**BRIEF**
Replace "Screen dimensions" with "Display size" in the entries from the line containing "Click the lower 'parkdohyeon' sender name" up to and including the line containing "will [x=489, y=15].". Return only those lines, with everything else left unchanged.

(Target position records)
------------------------------------------------------------

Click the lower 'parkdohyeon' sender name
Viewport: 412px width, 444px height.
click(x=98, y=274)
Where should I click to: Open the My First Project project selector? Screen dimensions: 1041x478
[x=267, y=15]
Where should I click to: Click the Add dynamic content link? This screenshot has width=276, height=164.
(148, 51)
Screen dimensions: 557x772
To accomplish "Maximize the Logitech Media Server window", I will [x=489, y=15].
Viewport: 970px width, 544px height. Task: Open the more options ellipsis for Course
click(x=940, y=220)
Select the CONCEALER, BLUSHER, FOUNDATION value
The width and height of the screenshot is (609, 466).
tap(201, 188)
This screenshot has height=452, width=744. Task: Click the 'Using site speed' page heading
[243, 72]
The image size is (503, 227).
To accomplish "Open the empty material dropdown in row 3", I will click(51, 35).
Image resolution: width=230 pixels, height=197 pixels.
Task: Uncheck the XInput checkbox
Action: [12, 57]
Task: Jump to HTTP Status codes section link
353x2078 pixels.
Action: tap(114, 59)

------------------------------------------------------------

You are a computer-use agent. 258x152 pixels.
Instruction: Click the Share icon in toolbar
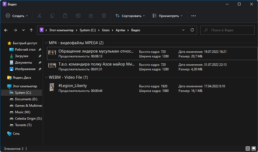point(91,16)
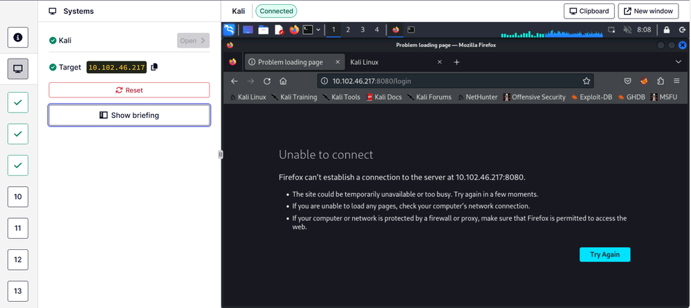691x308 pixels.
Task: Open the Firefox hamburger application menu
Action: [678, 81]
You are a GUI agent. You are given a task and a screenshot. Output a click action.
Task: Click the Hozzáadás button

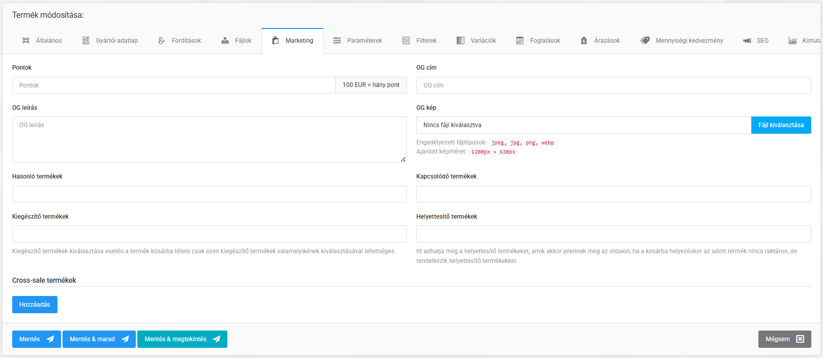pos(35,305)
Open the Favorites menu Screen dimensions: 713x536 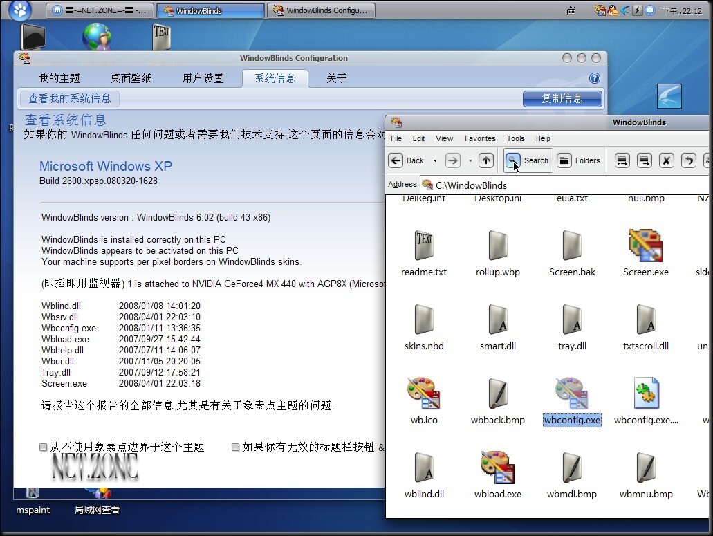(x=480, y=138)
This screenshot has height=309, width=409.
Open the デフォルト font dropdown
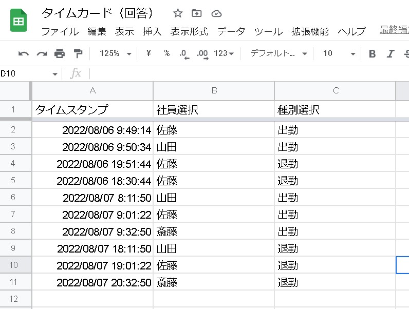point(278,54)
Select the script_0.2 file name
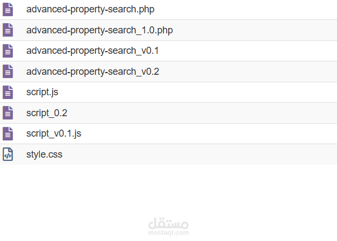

------------------------------------------------------------

**COMPLETE OUTPUT**
Click the lower 'parkdohyeon' sender name
Viewport: 412px width, 444px height.
click(x=98, y=274)
Where should I click to: Open the My First Project project selector? Display size: 1041x478
[x=267, y=15]
Where should I click to: Click the Add dynamic content link? This screenshot has width=276, height=164.
(148, 51)
Display size: 557x772
To accomplish "Maximize the Logitech Media Server window", I will [x=489, y=15].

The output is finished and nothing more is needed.